EXTRACT:
It is a technique used frequently in On Lisp, which is on Common Lisp:
> (mapcar #\'(lambda (x) (+ x 10))
\'(1 2 3))
(11 12 13)
It all has to do with history. (lambda ...)
is just syntactic sugar for #'(lambda ..)
. Earlier versions of Common Lisp didn't have lambda
defined as a macro. Eg. if you read Peter Norvigs essay about Quines (PD, page2) you see he explicitly states you need to create such macro as follows:
(defmacro lambda (args &body body)
"Allow (lambda (x) ...) instead of #'(lambda (x) ...)"
`#'(lambda ,args .,body))
Thus when writing (lambda ...)
today a standard macro rewrites it to #'(lambda ...)
.
On Lisp is an old book and it may have been first published before the macro became standard. It also may be that Paul Graham is used to write #'(lambda ...)
and has stuck with it.
I've seen that later editions of computer books often change as little as possible when conforming to a newer standard. I'm not sure that is a good thing.
The function
keyword appears to have had different meanings in different Lisp languages.
In LISP 1.5, it was used to create a closure, using the funarg
device.
Reference: http://c2.com/cgi/wiki?DynamicClosure, and the LISP 1.5 Programmers Manual, Appendix B.
In MacLisp, it was used as a hint to the compiler to say that the lambda expression could be compiled as code. Reference: The Pitmanual, 7. Definitional Forms. It was not used to create closures; the *function
special form did something similar. Reference The Pitmanual, 3. The Evaluator.
In Emacs Lisp, it is a hint to the compiler, and can also create lexical closures. Reference: Emacs Lisp Reference Manual, 12.7 Anonymous Functions.
In short, you don't have to sharp-quote lambda
because it is a macro that expands to (function (lambda ...))
, and it is function
that does all the magic.
The only sense in which function
is not necessary is that you don't have to type it yourself. It is function
, not lambda
, that is the fundamental operator. Lambda expressions themselves are just ordinary lists (which function
knows how to turn into function objects), and lambda
is just an ordinary macro. So you've got things rather backwards: that lambda expressions return function objects does not obviate function
because lambda
is explained in terms of function
.
An additional wrinkle is that in Emacs Lisp, lists that start with lambda
can be treated as functions directly, without going through function
. This is not the case in CL (although an explicit conversion is available in the form of (coerce some-list 'function)
).
Common Lisp assumed.
Why is sharp-quote needed or even possible?
If you want to compute a function object from a function name (especially if you want to refer to a lexical binding) or a lambda expression, you need the special operator FUNCTION
, or shorter #'
.
lambda expressions return function objects,
They don't. Lambda expressions can't even be evaluated.
In Common Lisp it looks like (lambda () nil)
can be evaluated. But it can't.
Sometime after CLtL1 a macro LAMBDA
has been added that expands it into a (FUNCTION ...)
expression. This macro saves some typing and let's code look a bit more like Scheme. Let's check this LAMBDA
macro:
CL-USER 17 > (macroexpand-1 '(lambda () ())) ; not a lambda expression
(FUNCTION
(LAMBDA NIL NIL) ; <- this is a lambda expression
)
T
This means that the following happens if you evaluate (lambda () ())
:
LAMBDA
is a macro. Thus the form gets expanded to (function (lambda () ()))

WHAT THIS EXERCISE ASKS:
**A.** Say whether each statement agrees with the thread on sharp-quoting lambda in Lisp, answering yes or no and quoting the deciding words: (i) earlier versions of Common Lisp already had lambda defined as a macro; (ii) in MacLisp, the function keyword was not used to create closures; (iii) in Emacs Lisp, lists that start with lambda can be treated as functions directly.
**B.** Rewrite the thread on sharp-quoting lambda in Lisp from "It is a technique" up to and including "for #'(lambda ..)", putting "shorthand" in place of "syntactic sugar".
**C.** Carry the thread on sharp-quoting lambda in Lisp forward from its final sentence.
None of the lines that come next are needed here.

GIVEN INFORMATION:

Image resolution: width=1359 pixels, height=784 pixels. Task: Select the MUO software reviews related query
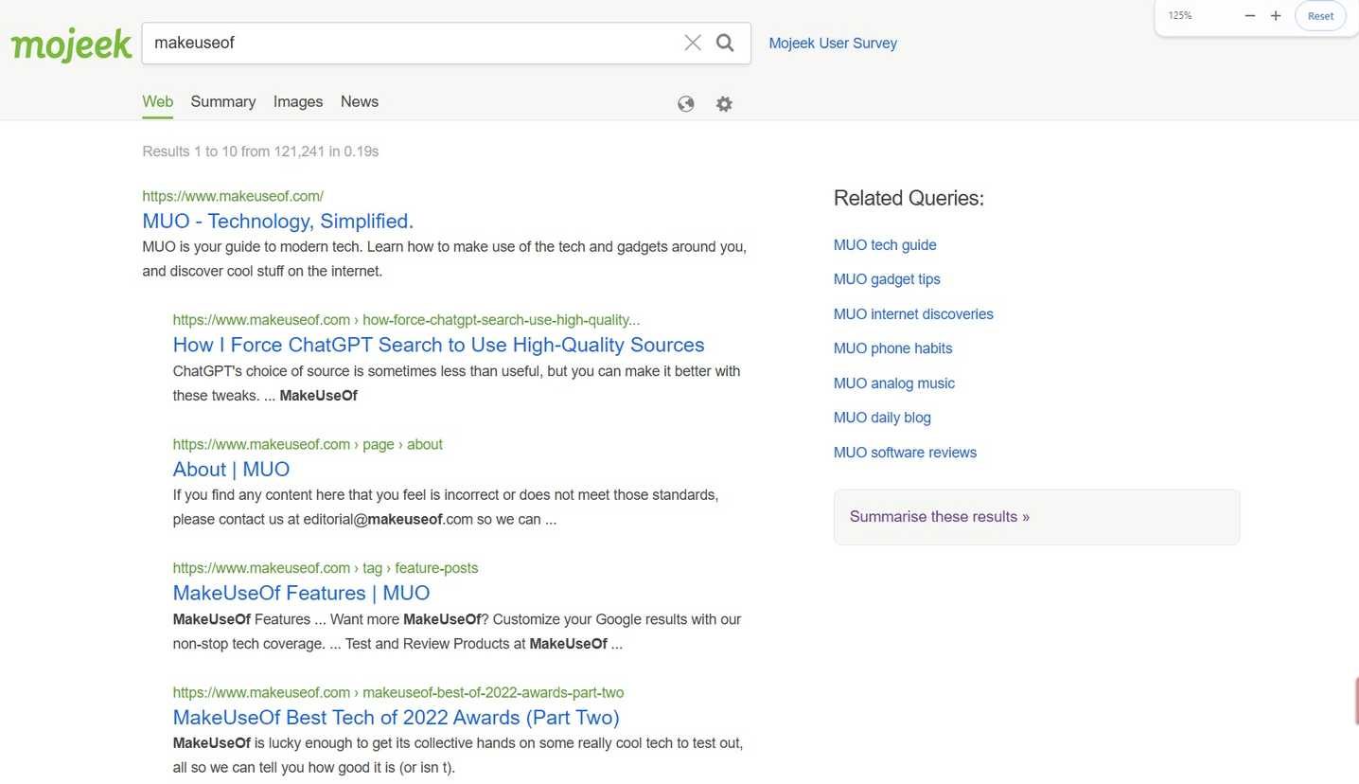click(x=904, y=452)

OUTPUTS FOR THE TASKS:
**A.**
(i) No: "Earlier versions of Common Lisp didn't have lambda"
(ii) Yes: "It was not used to create closures"
(iii) Yes: "can be treated as functions directly, without going through function"

**B.**
It is a technique used frequently in On Lisp, which is on Common Lisp:
> (mapcar #\'(lambda (x) (+ x 10))
\'(1 2 3))
(11 12 13)
It all has to do with history. (lambda ...)
is just shorthand for #'(lambda ..)

**C.**
.(function (lambda () ()))
-> FUNCTION
is a special operator. It returns a function objectIf you write: #'(lambda () ())
or (function (lambda () ()))
, then you'll skip the macro expansion.
Okay, now for something strange:
CL-USER 18 > (lambda () ()) ; <- this is not a lambda expression.
; it's a macro form, see above
#<anonymous interpreted function 40600009FC>
Because above is a macro form, it will be expanded first and then it can be evaluated.
CL-USER 19 > (function ; <- this is a special form
(lambda () ()) ; <- this is a lambda expression
)
#<anonymous interpreted function 4060000C0C>
Here it really is a lambda expression. Inside the special operator FUNCTION
the form will not be macro expanded or similar.
CL-USER 20 > ( ; <- this is a function call
(lambda () ()) ; <- this is a lambda expression
)
Above again, shows a lambda expression. Where ((function (lambda () ())))
is not valid Common Lisp. In the function position of a function call, Common Lisp expects either a function name or a lambda expression, but not something which needs to be evaluated.
and sharp quoting returns function objects from names.
FUNCTION
, for which #'
is a short notation, returns function objects from function names or lambda expressions.
See the documentation: FUNCTION.
I also have heard contradictory information on whether lambda expressions are names - in particular On Lisp contradicts the standard, but his code seems to work which also contradicts the standard.
If you want to hear the last word, read the ANSI CL standard. Alternatively use the Common Lisp Hyperspec, which is web-readable and derived from the standard.
On Lisp is definitely useful to read, but it might not follow the wording or semantics of ANSI CL in full detail. On Lisp was published after CLtL2, but before ANSI CL.
What does it mean practically when writing code?
If you are old, like me, and CLtL1 was the last thing you read of Common Lisp then write code like:
(mapcar #'(lambda (x) (* x x)) '(1 2 3))
If you are even older and grew up with Scheme, or are younger and have read the Common Lisp Hyperspec, then you might want to write:
(mapcar (lambda (x) (* x x)) '(1 2 3))
But for all, when it comes to function names, this is the default to write:
(mapcar #'sin '(1 2 3))